Lines to return, exactly: from the line with "Click the Ribbon" to the line with "Task: Open the Other Files tab" in the entries below, both included.

···

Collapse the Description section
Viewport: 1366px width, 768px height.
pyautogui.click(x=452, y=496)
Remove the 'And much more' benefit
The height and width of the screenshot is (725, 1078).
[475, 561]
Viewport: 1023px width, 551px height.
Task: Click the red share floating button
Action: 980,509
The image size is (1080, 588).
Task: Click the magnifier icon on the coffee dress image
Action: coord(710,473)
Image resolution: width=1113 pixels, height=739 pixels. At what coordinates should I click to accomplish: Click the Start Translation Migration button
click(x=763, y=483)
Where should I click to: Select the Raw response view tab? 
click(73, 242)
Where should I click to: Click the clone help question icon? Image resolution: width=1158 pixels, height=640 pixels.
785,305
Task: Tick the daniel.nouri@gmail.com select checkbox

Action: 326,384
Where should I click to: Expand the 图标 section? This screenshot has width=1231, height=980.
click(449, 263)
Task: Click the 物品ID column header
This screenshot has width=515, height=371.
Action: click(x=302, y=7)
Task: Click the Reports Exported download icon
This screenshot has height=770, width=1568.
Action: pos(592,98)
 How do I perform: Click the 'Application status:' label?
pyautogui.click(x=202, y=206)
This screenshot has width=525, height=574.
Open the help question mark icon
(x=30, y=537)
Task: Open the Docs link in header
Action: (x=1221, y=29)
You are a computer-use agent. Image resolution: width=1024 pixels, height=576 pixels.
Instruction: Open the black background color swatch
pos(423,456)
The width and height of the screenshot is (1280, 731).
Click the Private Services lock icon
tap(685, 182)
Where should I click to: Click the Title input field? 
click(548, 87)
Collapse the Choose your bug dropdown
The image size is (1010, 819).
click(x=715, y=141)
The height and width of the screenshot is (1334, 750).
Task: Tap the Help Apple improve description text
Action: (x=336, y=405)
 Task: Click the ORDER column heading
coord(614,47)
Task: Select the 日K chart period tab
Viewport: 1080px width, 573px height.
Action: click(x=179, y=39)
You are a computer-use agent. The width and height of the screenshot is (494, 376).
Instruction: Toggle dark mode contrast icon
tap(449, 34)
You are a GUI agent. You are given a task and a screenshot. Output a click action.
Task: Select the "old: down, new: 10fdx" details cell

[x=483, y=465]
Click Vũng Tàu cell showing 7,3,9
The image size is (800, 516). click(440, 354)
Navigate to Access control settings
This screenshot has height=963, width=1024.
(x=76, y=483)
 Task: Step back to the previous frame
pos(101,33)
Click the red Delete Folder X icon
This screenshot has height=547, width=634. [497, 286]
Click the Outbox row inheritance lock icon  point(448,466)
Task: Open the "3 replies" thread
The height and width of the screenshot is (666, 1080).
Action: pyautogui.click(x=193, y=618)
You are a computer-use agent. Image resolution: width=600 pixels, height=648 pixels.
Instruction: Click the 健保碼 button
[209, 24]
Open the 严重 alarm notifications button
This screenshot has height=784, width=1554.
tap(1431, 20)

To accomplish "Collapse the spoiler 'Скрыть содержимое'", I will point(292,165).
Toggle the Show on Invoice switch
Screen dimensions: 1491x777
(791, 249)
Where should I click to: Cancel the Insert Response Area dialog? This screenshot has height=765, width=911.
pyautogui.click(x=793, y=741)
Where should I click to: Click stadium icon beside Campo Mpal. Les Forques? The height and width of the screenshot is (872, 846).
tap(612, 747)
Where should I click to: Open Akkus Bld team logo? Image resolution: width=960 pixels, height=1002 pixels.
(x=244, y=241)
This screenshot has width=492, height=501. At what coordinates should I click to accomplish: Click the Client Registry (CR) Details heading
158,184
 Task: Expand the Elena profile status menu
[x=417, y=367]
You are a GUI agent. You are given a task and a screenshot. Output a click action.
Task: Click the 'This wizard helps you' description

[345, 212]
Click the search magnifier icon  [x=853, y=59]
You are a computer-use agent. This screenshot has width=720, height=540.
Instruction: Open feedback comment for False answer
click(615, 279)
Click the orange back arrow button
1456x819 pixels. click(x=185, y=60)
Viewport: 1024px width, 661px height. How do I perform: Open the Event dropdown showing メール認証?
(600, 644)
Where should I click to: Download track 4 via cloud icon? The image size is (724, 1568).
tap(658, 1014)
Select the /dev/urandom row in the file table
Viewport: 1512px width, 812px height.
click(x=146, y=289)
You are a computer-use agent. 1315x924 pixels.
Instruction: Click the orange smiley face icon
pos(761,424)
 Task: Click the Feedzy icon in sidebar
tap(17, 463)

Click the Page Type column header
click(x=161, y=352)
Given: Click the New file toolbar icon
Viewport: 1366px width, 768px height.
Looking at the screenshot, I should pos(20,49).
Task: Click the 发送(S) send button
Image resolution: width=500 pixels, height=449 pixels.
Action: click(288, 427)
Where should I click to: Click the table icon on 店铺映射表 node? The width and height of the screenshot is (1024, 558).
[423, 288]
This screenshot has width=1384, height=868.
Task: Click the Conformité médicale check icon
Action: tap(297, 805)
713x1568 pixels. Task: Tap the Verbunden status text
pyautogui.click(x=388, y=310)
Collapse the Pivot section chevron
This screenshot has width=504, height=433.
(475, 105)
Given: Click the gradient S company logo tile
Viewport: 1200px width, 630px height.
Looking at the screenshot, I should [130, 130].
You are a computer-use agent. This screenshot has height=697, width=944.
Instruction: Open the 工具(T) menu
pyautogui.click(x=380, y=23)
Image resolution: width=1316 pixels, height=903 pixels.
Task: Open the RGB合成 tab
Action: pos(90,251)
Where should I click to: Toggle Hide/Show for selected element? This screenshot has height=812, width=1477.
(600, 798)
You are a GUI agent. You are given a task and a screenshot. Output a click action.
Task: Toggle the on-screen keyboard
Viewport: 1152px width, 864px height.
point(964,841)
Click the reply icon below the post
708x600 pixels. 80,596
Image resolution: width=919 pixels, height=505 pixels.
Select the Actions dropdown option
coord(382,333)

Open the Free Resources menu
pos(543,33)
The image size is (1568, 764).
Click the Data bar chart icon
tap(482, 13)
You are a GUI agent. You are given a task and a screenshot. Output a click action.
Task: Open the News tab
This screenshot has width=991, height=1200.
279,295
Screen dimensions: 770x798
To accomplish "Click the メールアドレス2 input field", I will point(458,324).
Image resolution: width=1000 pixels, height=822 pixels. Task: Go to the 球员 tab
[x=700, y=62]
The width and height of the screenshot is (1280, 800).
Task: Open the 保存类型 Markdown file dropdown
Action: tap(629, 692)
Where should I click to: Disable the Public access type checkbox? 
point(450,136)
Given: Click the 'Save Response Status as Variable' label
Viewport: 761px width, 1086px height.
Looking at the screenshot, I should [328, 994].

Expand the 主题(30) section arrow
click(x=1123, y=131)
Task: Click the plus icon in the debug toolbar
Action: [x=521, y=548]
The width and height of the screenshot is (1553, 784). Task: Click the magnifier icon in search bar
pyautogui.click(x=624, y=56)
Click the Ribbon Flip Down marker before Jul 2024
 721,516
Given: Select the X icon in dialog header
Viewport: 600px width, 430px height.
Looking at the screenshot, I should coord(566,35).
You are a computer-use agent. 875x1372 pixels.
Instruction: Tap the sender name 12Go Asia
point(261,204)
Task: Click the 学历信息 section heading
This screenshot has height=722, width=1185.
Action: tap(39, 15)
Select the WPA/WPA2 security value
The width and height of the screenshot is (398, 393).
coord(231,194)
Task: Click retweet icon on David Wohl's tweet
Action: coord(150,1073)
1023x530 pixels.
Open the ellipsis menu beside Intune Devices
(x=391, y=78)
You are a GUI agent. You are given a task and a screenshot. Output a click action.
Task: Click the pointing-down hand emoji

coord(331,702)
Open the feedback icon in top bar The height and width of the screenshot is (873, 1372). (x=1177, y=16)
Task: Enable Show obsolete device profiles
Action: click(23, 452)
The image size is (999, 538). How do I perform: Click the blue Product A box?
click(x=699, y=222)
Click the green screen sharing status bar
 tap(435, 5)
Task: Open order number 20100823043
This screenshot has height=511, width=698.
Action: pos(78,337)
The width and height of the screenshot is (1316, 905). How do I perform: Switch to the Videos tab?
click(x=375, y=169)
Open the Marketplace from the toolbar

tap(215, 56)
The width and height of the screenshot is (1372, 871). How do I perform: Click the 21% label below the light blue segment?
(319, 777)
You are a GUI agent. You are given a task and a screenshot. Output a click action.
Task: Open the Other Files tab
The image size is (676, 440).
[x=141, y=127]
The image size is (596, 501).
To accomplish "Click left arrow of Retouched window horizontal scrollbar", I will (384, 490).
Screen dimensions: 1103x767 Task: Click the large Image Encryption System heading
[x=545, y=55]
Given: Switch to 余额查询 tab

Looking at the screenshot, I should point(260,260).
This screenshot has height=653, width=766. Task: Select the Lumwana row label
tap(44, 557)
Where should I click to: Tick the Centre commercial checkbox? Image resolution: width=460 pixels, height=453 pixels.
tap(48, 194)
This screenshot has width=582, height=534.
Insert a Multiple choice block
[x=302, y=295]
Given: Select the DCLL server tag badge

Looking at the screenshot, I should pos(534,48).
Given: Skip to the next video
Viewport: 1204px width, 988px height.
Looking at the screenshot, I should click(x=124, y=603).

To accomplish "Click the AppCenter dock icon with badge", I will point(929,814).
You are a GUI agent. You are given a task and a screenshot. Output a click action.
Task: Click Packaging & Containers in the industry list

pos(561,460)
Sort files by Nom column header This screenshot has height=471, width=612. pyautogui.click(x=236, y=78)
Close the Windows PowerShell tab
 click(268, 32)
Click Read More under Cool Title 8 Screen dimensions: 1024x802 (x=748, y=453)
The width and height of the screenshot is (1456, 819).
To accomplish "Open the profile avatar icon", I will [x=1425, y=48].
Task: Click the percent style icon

···

* _TASK ANSWER_:
Click the Ribbon Flip Down marker before Jul 2024
 721,516
Given: Select the X icon in dialog header
Viewport: 600px width, 430px height.
Looking at the screenshot, I should coord(566,35).
You are a computer-use agent. 875x1372 pixels.
Instruction: Tap the sender name 12Go Asia
point(261,204)
Task: Click the 学历信息 section heading
This screenshot has height=722, width=1185.
Action: tap(39, 15)
Select the WPA/WPA2 security value
The width and height of the screenshot is (398, 393).
coord(231,194)
Task: Click retweet icon on David Wohl's tweet
Action: coord(150,1073)
1023x530 pixels.
Open the ellipsis menu beside Intune Devices
(x=391, y=78)
You are a GUI agent. You are given a task and a screenshot. Output a click action.
Task: Click the pointing-down hand emoji

coord(331,702)
Open the feedback icon in top bar The height and width of the screenshot is (873, 1372). (x=1177, y=16)
Task: Enable Show obsolete device profiles
Action: click(23, 452)
The image size is (999, 538). How do I perform: Click the blue Product A box?
click(x=699, y=222)
Click the green screen sharing status bar
 tap(435, 5)
Task: Open order number 20100823043
This screenshot has height=511, width=698.
Action: pos(78,337)
The width and height of the screenshot is (1316, 905). How do I perform: Switch to the Videos tab?
click(x=375, y=169)
Open the Marketplace from the toolbar

tap(215, 56)
The width and height of the screenshot is (1372, 871). How do I perform: Click the 21% label below the light blue segment?
(319, 777)
You are a GUI agent. You are given a task and a screenshot. Output a click action.
Task: Open the Other Files tab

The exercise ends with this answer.